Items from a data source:
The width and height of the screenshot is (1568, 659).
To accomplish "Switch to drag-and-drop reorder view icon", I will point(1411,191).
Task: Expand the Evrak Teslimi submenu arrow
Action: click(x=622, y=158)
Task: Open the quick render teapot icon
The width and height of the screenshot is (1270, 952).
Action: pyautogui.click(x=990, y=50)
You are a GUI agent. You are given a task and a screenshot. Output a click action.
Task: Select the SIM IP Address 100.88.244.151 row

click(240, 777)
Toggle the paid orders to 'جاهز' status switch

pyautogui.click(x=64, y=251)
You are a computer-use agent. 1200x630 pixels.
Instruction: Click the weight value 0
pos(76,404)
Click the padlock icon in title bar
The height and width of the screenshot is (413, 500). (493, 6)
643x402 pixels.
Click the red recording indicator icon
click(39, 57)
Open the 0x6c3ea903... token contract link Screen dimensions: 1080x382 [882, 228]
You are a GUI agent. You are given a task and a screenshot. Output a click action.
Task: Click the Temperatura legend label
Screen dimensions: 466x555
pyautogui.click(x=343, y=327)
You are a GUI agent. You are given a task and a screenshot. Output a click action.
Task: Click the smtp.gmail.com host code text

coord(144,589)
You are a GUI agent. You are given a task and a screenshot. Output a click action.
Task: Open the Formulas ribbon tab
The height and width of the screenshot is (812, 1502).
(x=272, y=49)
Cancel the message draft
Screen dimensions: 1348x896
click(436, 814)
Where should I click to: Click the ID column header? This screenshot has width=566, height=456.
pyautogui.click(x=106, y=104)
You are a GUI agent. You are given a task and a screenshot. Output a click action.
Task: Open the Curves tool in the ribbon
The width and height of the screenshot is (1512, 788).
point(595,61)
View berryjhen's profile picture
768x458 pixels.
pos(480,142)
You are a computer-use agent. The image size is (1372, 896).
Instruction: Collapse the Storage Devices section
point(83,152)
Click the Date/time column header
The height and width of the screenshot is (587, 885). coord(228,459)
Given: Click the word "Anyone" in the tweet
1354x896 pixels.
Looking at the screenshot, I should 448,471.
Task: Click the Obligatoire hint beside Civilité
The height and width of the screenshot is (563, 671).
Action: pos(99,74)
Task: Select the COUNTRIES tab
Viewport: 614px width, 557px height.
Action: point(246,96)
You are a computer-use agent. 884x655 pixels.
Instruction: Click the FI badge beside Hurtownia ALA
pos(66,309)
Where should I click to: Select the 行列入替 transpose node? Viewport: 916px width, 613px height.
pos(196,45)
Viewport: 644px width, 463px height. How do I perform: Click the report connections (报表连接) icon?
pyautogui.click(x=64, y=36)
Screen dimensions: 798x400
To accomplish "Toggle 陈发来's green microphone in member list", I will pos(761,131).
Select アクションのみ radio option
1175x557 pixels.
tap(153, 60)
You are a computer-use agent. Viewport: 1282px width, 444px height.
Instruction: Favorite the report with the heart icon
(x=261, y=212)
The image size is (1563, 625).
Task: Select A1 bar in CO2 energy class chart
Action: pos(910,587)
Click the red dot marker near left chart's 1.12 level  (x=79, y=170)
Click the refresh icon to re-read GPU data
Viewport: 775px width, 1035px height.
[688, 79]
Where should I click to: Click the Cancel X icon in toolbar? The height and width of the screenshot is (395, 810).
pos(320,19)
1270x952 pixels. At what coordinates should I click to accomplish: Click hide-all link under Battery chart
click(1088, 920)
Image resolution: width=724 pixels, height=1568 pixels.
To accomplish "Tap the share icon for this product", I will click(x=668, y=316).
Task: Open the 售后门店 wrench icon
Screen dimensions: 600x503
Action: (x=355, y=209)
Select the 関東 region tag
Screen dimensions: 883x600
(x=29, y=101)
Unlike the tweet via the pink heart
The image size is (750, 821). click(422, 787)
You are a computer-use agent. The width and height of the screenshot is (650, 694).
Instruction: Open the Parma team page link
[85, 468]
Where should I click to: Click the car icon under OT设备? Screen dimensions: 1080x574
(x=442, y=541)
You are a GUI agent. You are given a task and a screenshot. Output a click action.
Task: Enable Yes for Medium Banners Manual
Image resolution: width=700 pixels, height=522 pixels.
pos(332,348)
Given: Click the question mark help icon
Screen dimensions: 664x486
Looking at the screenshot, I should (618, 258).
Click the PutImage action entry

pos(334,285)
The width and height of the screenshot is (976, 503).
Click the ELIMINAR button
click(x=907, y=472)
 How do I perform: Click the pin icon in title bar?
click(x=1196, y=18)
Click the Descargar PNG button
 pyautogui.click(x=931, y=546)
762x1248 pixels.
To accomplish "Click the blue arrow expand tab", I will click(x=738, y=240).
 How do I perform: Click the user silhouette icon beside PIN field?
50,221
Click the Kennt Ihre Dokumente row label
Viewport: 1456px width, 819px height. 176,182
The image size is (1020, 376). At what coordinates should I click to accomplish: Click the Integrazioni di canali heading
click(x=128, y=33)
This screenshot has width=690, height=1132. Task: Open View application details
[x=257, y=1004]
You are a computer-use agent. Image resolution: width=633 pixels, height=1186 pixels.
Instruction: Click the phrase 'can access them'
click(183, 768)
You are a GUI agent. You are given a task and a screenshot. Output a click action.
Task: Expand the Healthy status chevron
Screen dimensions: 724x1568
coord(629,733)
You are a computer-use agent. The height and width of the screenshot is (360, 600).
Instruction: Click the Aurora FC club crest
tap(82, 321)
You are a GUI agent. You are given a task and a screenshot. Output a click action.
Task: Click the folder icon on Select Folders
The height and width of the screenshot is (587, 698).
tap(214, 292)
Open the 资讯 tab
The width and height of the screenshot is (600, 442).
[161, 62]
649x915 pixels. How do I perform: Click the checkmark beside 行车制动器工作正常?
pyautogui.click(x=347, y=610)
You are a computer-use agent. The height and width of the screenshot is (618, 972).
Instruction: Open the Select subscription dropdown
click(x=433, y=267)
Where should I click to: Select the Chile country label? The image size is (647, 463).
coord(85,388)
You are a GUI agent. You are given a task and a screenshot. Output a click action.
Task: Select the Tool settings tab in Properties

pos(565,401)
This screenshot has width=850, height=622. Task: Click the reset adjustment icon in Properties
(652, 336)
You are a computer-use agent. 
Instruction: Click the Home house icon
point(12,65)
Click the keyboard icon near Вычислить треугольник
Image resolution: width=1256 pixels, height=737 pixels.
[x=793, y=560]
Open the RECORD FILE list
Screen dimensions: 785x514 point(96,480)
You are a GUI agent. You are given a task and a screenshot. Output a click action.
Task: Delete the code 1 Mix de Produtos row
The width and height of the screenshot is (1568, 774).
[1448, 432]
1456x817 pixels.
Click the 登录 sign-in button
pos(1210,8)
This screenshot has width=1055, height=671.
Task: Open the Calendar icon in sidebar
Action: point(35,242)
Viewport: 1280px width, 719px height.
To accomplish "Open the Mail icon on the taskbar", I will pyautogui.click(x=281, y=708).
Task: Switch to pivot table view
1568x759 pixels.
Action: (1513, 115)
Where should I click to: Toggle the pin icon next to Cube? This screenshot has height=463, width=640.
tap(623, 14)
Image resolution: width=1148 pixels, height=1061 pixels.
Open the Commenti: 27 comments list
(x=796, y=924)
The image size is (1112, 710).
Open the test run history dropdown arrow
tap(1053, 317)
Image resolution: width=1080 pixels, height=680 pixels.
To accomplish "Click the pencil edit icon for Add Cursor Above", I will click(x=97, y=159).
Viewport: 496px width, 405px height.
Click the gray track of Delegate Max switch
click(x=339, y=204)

**What to work on**
Copy out the line holding "1456x817 pixels." along with all lines after it through the end of the entries, exactly and only these.

**Solution to the exercise**
1456x817 pixels.
Click the 登录 sign-in button
pos(1210,8)
This screenshot has width=1055, height=671.
Task: Open the Calendar icon in sidebar
Action: point(35,242)
Viewport: 1280px width, 719px height.
To accomplish "Open the Mail icon on the taskbar", I will pyautogui.click(x=281, y=708).
Task: Switch to pivot table view
1568x759 pixels.
Action: (1513, 115)
Where should I click to: Toggle the pin icon next to Cube? This screenshot has height=463, width=640.
tap(623, 14)
Image resolution: width=1148 pixels, height=1061 pixels.
Open the Commenti: 27 comments list
(x=796, y=924)
The image size is (1112, 710).
Open the test run history dropdown arrow
tap(1053, 317)
Image resolution: width=1080 pixels, height=680 pixels.
To accomplish "Click the pencil edit icon for Add Cursor Above", I will click(x=97, y=159).
Viewport: 496px width, 405px height.
Click the gray track of Delegate Max switch
click(x=339, y=204)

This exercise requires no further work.